**EXERCISE AIM**
Reproduce the records below, replacing "down arrow" with "up arrow" and changing nothing else. Omit the pictures from your output.

[Data lines]
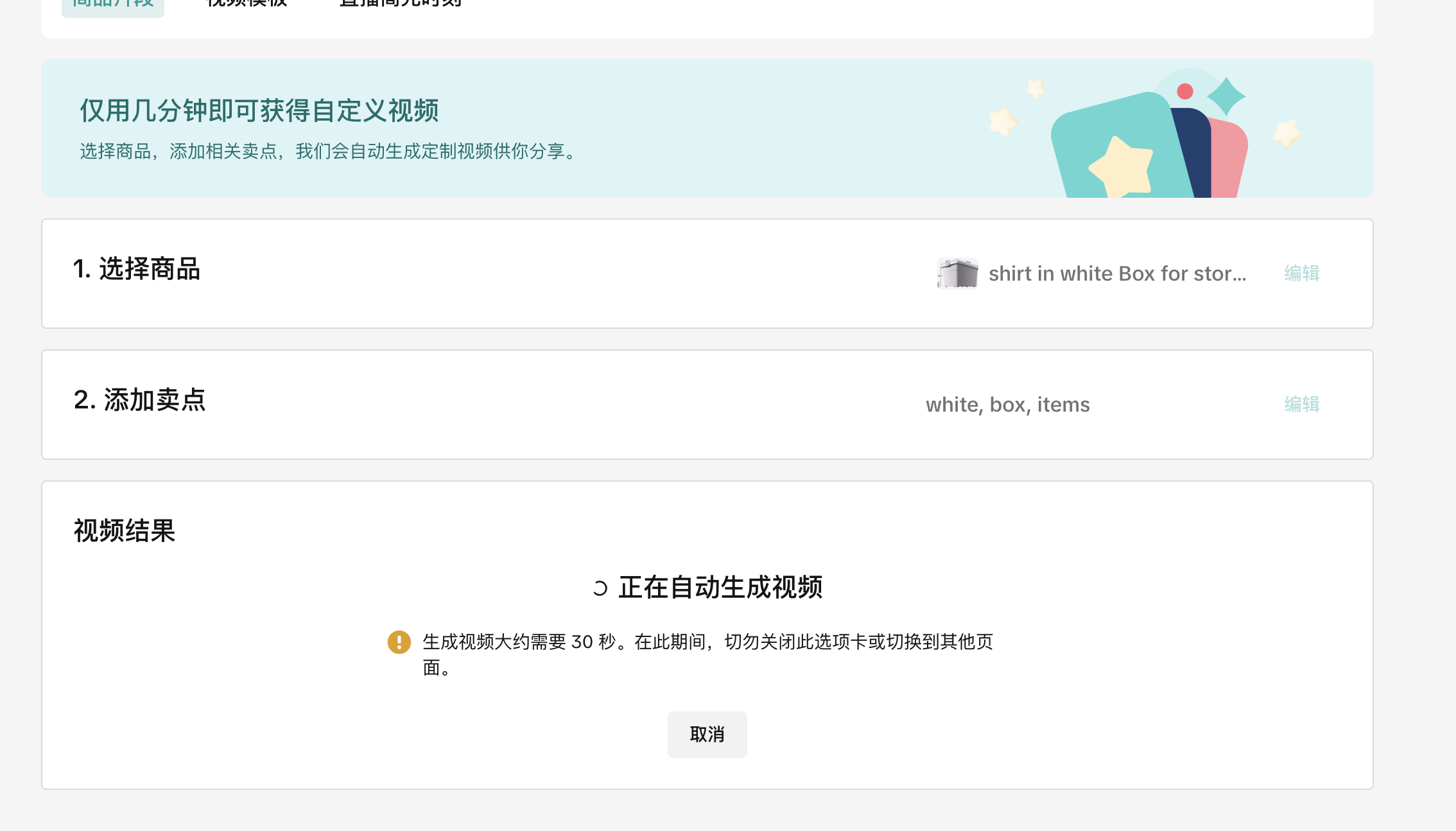The width and height of the screenshot is (1456, 831).
Task: Edit the selected product in step 1
Action: (x=1301, y=274)
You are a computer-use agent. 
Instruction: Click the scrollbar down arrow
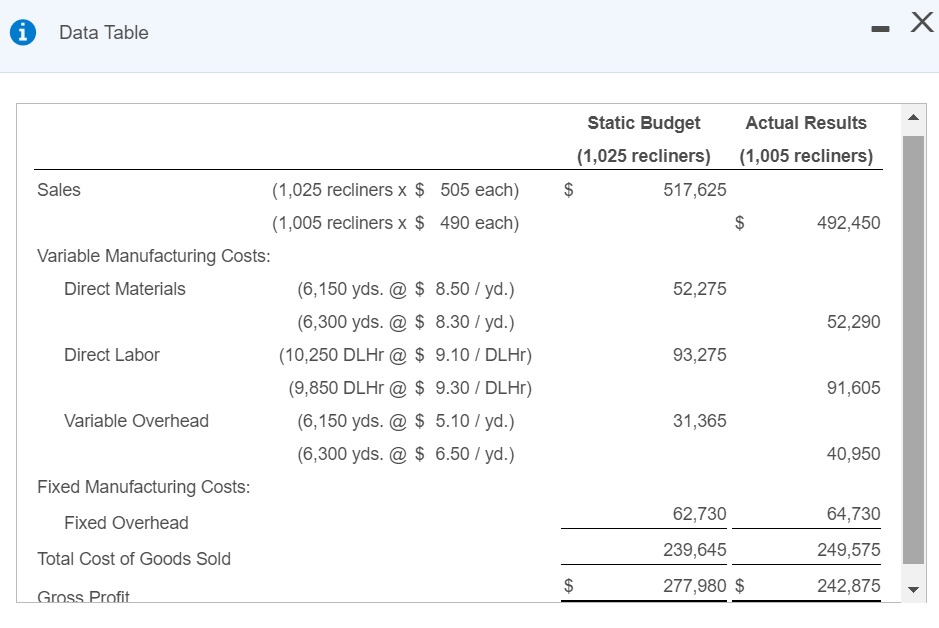click(x=913, y=589)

**RIGHT ANSWER**
The width and height of the screenshot is (1456, 831).
Task: Edit the selected product in step 1
Action: (x=1301, y=274)
You are a computer-use agent. 
Instruction: Click the scrollbar up arrow
click(x=913, y=589)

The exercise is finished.